**EXERCISE**
Return every line from the listing where the word "Given" occurs.

**DATASET RECORDS**
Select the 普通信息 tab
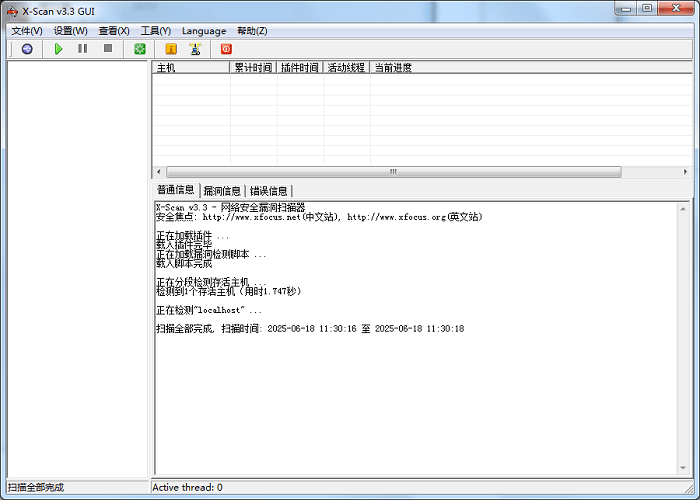 tap(175, 190)
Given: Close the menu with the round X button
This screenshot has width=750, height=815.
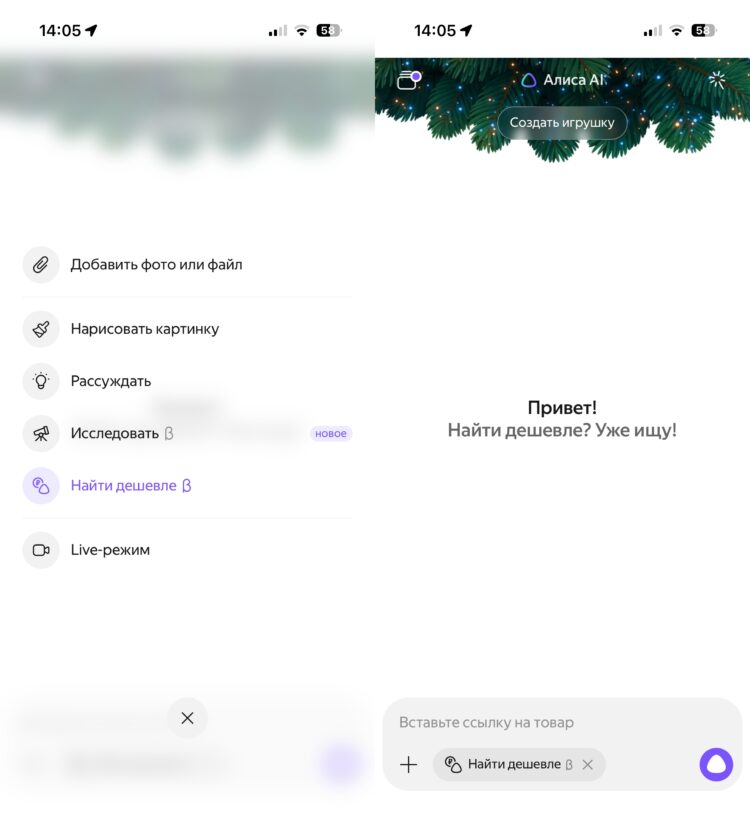Looking at the screenshot, I should tap(188, 718).
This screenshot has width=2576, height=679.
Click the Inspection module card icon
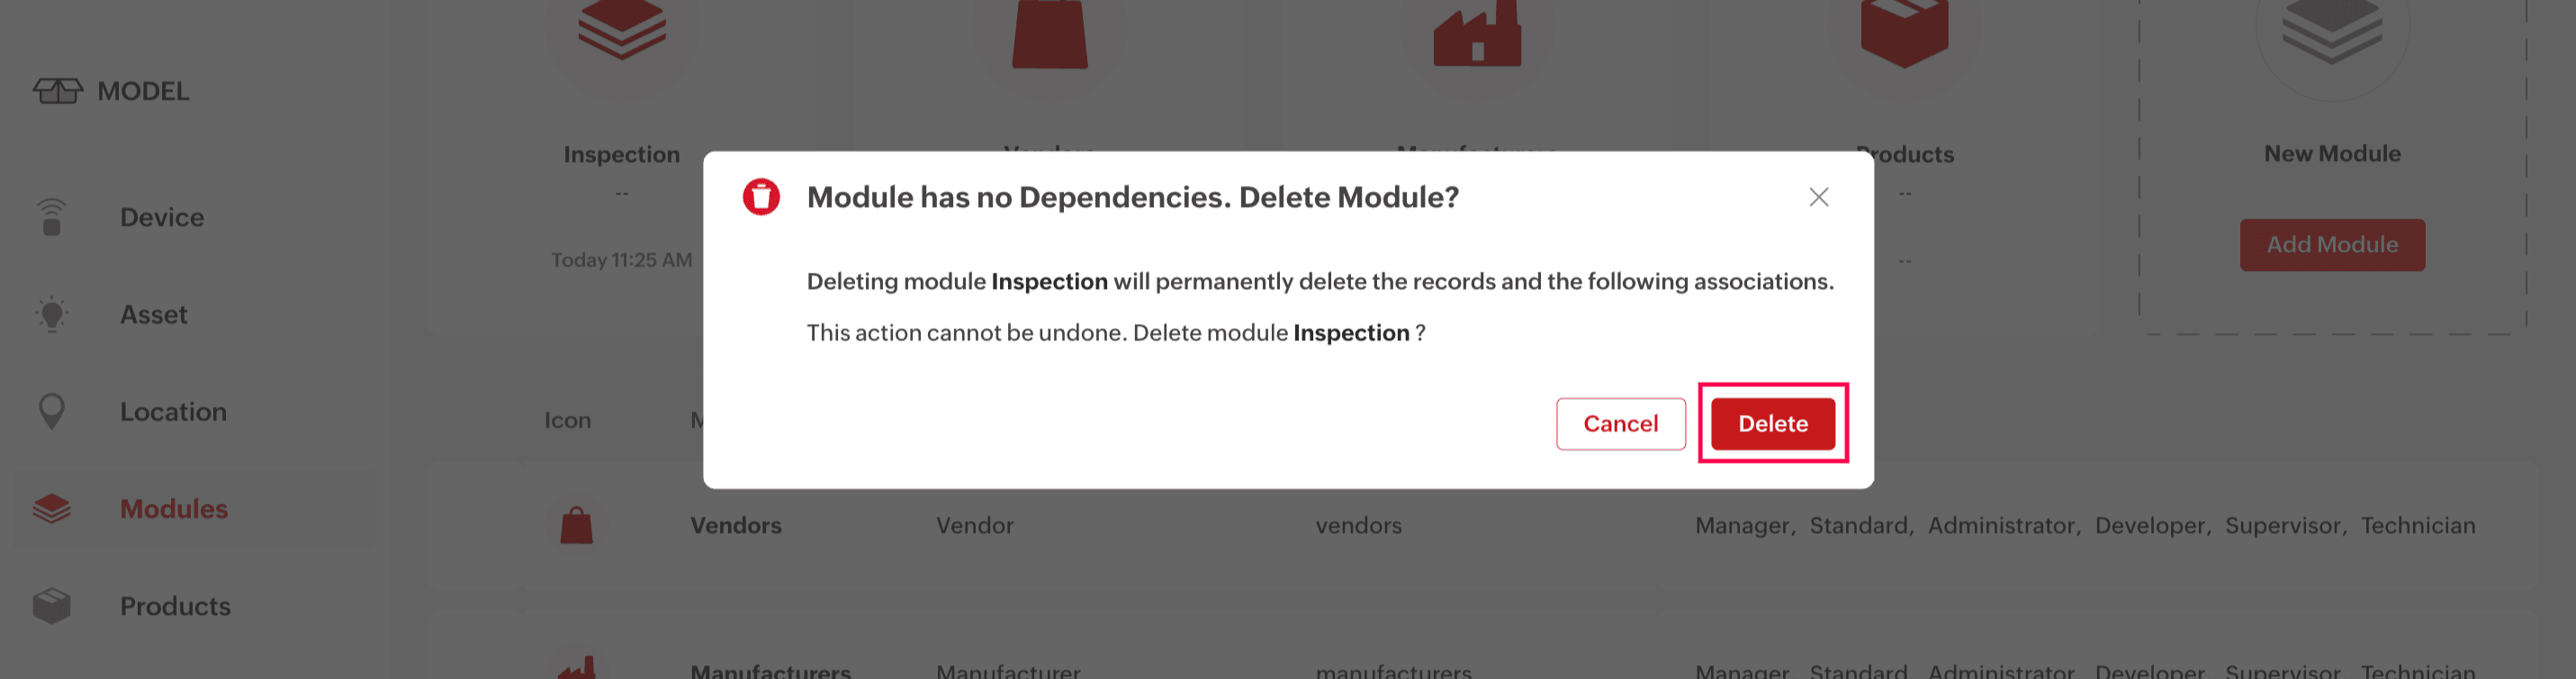click(621, 30)
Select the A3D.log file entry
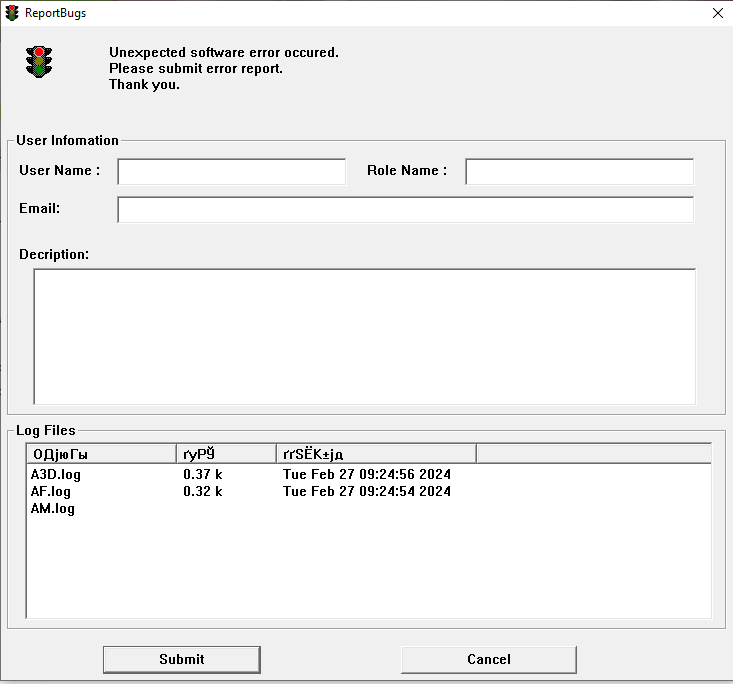 [x=56, y=475]
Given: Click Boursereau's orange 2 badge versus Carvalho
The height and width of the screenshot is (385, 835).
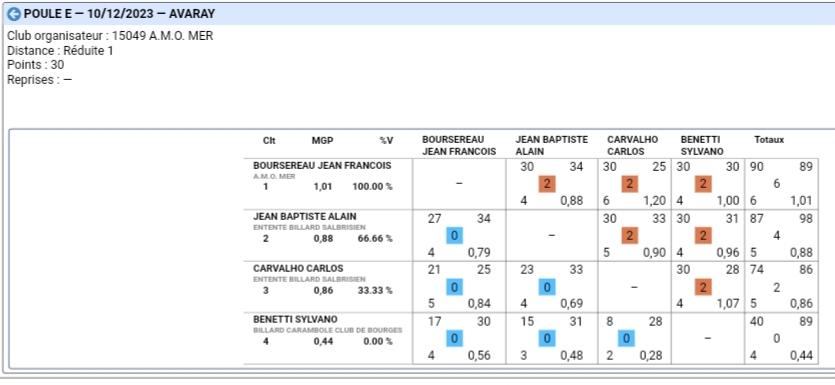Looking at the screenshot, I should click(629, 184).
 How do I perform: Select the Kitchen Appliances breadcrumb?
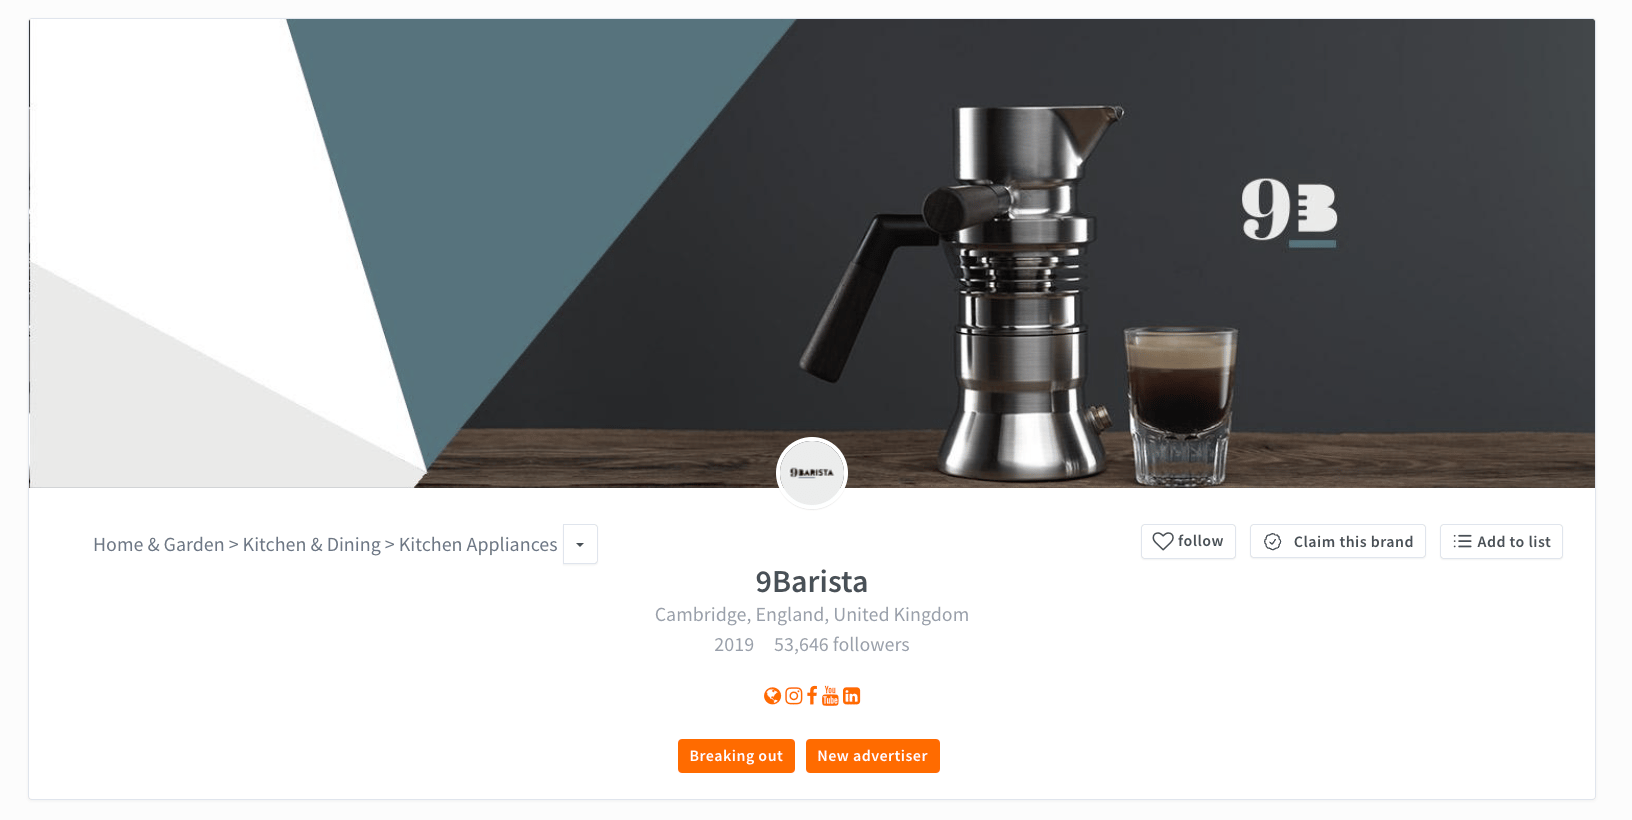[478, 545]
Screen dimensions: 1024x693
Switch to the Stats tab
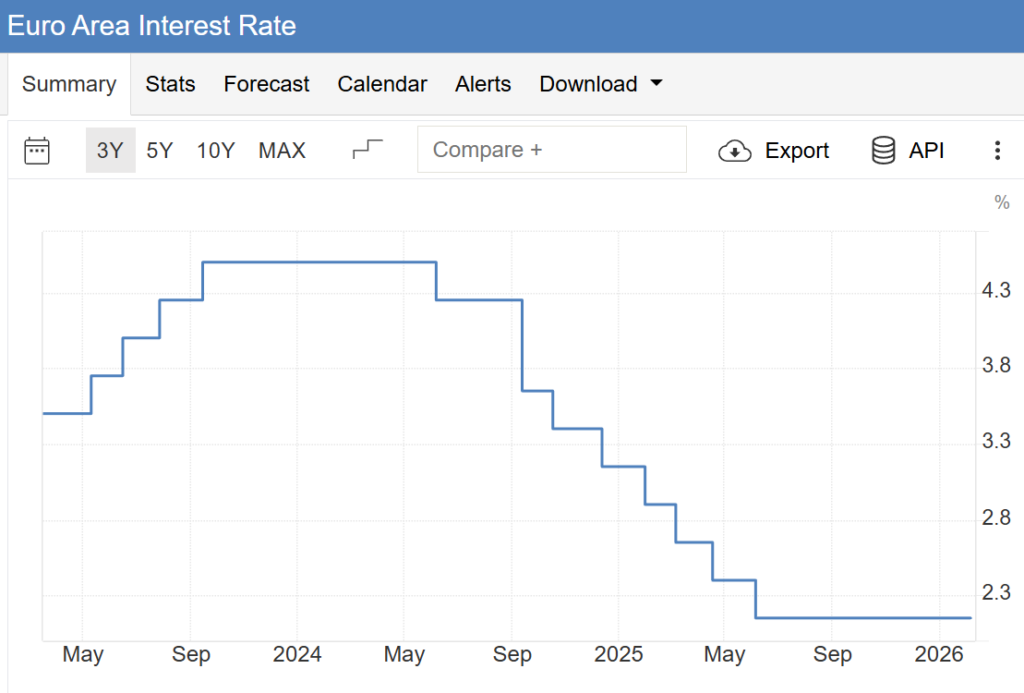coord(170,84)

**RESULT FOR THIS EXERCISE**
Given: Close the menu with the round X button
Given: Click Boursereau's orange 2 badge versus Carvalho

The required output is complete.